En Normandie, à quelques kilomètres de la belle ville de Caen, une immense abbaye du XIIe siècle, fondée par les prémontrés, abrite présentement l’IMEC (Institut de la mémoire et de l’édition contemporaine). Sa mission est de recueillir les archives des grands écrivains, des philosophes et des artistes du XXe siècle. Parmi ces archives, une collection particulièrement importante concerne le legs du philosophe Claude Tresmontant. Et notamment un dictionnaire hébreu ancien-grec ancien, fruit d’un travail considérable, dont les implications exégétiques et théologiques sont essentielles.
« Le Christ hébreu »
Si, en effet, les Évangiles ont été écrits en grec, qui est la langue commune du bassin méditerranéen, plus que le latin, ils ne s’en rapportent pas moins à un personnage historique, Ieshoua de Nazareth. Claude Tresmontant, en vertu de sa connaissance exceptionnelle de l’hébreu, était à même de découvrir sous le grec un sous-texte hébreu, d’autant plus précieux qu’il se rapportait à la personne vivante du Christ. En son temps, la découverte de ce « Christ hébreu » – deux ouvrages, le premier publié en 1970, le second en 1983 –, avait intéressé quelques représentants des disciplines théologiques, quoique de façon assez marginale. Il avait fallu un éditeur courageux et indépendant comme François-Xavier de Guibert pour permettre à l’écrivain de s’exprimer – un écrivain qui, par ailleurs, était maître-assistant en Sorbonne, disposant d’un auditoire fervent d’étudiants mais souvent ostracisé par le monde universitaire.

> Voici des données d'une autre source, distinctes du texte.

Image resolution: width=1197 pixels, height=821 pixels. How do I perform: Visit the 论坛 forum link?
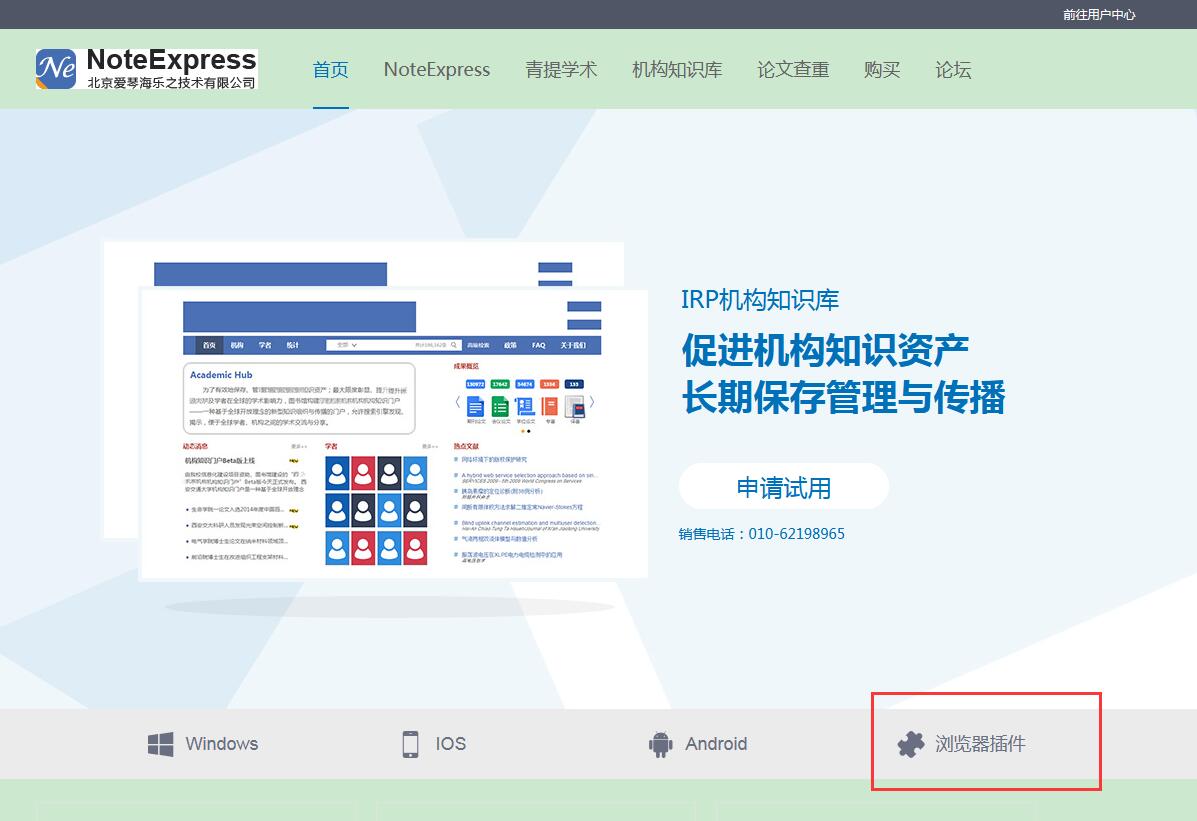pos(953,70)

Salué par Maritain et Girard
Alors qu’on devrait célébrer le centenaire de la naissance de Claude Tresmontant (1925-1997), il semble bien que sa mémoire avait été effacée de toute commémoration officielle, ainsi que toute trace d’une œuvre pourtant importante. Sauf que, brusquement, un témoignage inattendu surgit, dont la force d’attestation restitue la figure que seuls quelques contemporains majeurs avaient saluée : Jacques Maritain, René Girard, Pierre Chaunu, le grand rabbin Kaplan. Personnages auxquels j’ajouterais le cardinal Joseph Ratzinger pour l’avoir entendu signifier son intérêt pour le philosophe. Ce témoignage émane du propre fils de Claude Tresmontant, Emmanuel, qui entretient avec son père une relation existentielle particulière. Il se fait qu’éloigné de lui depuis sa petite enfance, une brusque envie de retrouvailles l’a conduit à rencontrer un personnage qu’il découvrait à neuf en entrant dans la profondeur de sa pensée avec une rare acuité.
Le sens d’une recherche
En nous livrant ce témoignage personnel, Emmanuel Tresmontant répare une injustice flagrante mais surtout restitue le sens d’une recherche qui ne peut manquer de toucher ce qui se rapporte à des aspects essentiels de la culture chrétienne. Tout d’abord, alors que le concile Vatican II avait mis fin à tout un contentieux judéo-chrétien, Claude Tresmontant l’avait précédé dix ans auparavant, en donnant un contenu à ces retrouvailles : il attirait l’attention sur la pensée hébraïque et la métaphysique biblique. Précédant tous les développements de la théologie, aussi bien ceux de la période patristique que ceux de la période médiévale, la Révélation biblique expose tous les fondamentaux sur lesquels la pensée chrétienne pourra élaborer son enseignement. Le mérite de Tresmontant est de le montrer clairement. Saint Thomas d’Aquin n’a-t-il pas utilisé Aristote, en le confrontant à la doctrine de la Création ?
Contre le nihilisme
C’est cette doctrine qui caractérise aussi toute l’élaboration philosophique du chercheur, qui a découvert dans les données de la science contemporaine une confirmation de l’apparition de l’univers ex nihilo. Un de ses ouvrages les plus importants sur le sujet date de 1966 : Comment se pose aujourd’hui le problème de l’existence de Dieu. Voilà qui s’oppose directement au nihilisme contemporain. C’est le mérite d’Emmanuel Tresmontant de le rappeler avec la plus grande force.
Claude Tresmontant. Un ouvrier dans la vigne, Emmanuel Tresmontant, éd. Arcades Ambo, 272 pages, 27,20 €.